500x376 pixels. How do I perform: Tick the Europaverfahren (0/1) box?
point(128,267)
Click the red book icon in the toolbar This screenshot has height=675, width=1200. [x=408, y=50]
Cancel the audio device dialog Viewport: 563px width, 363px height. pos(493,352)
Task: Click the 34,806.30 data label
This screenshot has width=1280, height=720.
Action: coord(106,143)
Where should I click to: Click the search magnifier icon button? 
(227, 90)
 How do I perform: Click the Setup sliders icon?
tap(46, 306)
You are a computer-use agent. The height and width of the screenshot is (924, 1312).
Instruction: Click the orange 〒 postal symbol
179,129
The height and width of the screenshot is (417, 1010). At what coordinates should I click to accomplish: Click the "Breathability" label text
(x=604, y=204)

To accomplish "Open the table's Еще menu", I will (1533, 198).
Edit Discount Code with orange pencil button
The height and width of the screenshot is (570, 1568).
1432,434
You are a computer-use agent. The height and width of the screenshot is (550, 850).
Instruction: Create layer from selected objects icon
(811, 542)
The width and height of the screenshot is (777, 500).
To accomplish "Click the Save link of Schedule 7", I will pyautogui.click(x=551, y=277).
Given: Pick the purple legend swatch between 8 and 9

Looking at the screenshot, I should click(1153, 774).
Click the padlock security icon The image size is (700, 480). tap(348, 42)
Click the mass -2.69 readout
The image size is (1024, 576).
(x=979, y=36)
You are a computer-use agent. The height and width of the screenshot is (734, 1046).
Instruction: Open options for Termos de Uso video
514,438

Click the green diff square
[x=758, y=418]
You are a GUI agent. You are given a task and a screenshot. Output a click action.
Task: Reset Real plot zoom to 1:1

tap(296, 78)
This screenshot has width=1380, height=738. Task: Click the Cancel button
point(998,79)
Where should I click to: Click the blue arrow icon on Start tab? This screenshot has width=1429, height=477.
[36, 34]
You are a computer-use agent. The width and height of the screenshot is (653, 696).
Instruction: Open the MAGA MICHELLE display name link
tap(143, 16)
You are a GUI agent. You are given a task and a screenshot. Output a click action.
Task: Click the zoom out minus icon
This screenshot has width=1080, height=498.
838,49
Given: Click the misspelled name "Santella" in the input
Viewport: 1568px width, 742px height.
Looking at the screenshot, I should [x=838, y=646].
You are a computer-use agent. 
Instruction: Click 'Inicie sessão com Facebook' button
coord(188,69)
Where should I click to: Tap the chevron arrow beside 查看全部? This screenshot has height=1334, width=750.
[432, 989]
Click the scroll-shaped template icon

○ ○ ○ ○

> **Required work**: I need every line of the data that has the word "will"; please list them.

> **Written answer**:
To accomplish "Open the table's Еще menu", I will (1533, 198).
To accomplish "Click the Save link of Schedule 7", I will pyautogui.click(x=551, y=277).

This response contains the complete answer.